What you will do =>
Reproduce the stretch from the line containing "You are a computer-use" through the end of the items, requests included, raising every coordinate in the answers by 42. Leave the pictures out of your answer.

— START Listed entries —

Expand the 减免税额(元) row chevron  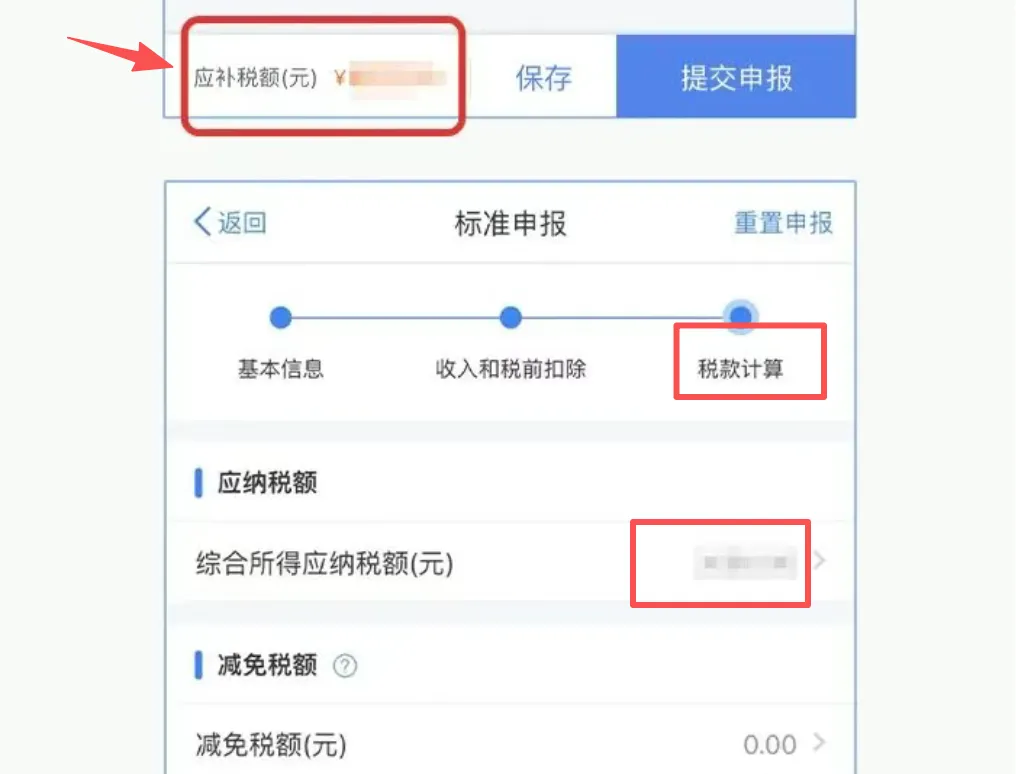click(x=820, y=742)
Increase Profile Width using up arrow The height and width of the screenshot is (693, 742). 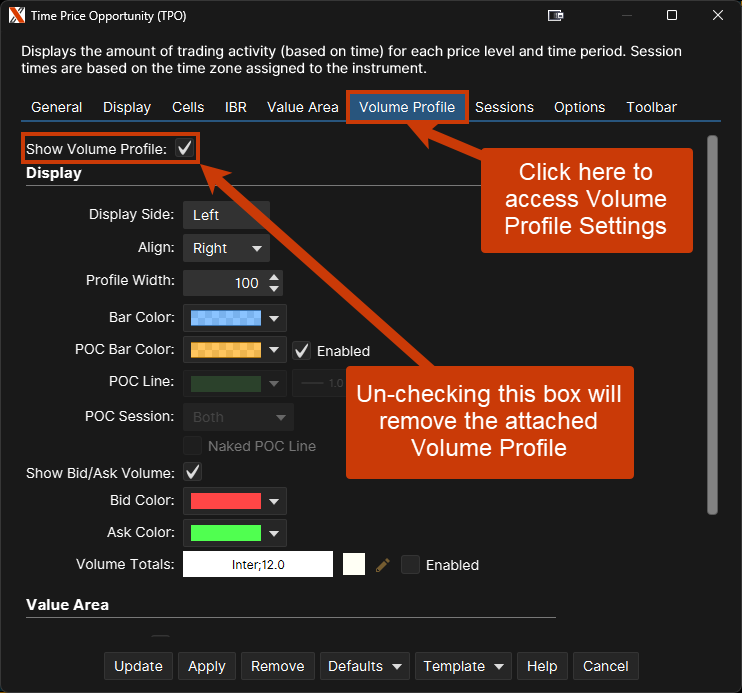(275, 277)
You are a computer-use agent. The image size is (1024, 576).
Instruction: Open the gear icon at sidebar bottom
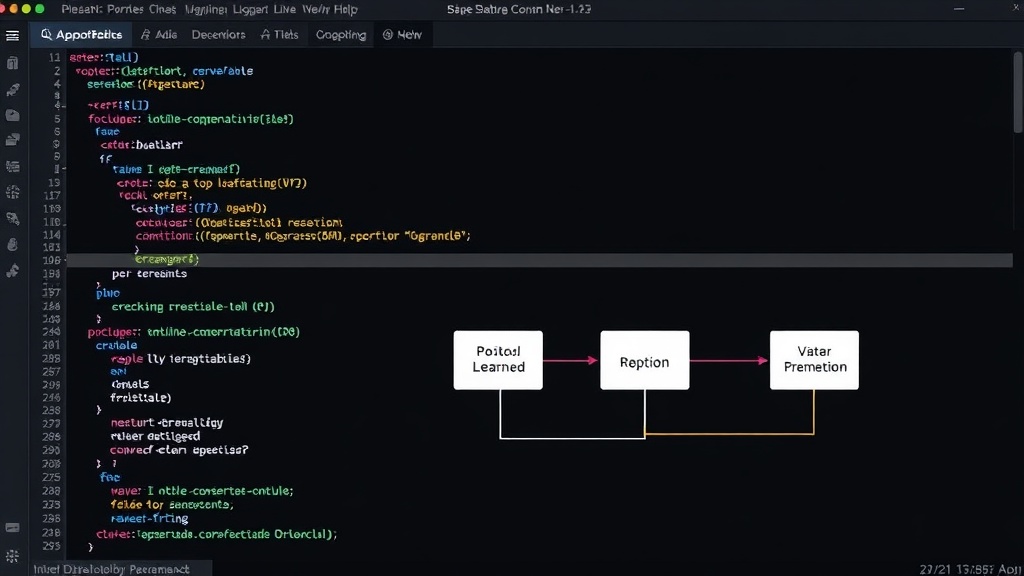pyautogui.click(x=12, y=556)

— END Listed entries —

Written reply =>
You are a computer-use agent. The image size is (1024, 576).
Instruction: Open the gear icon at sidebar bottom
pyautogui.click(x=54, y=598)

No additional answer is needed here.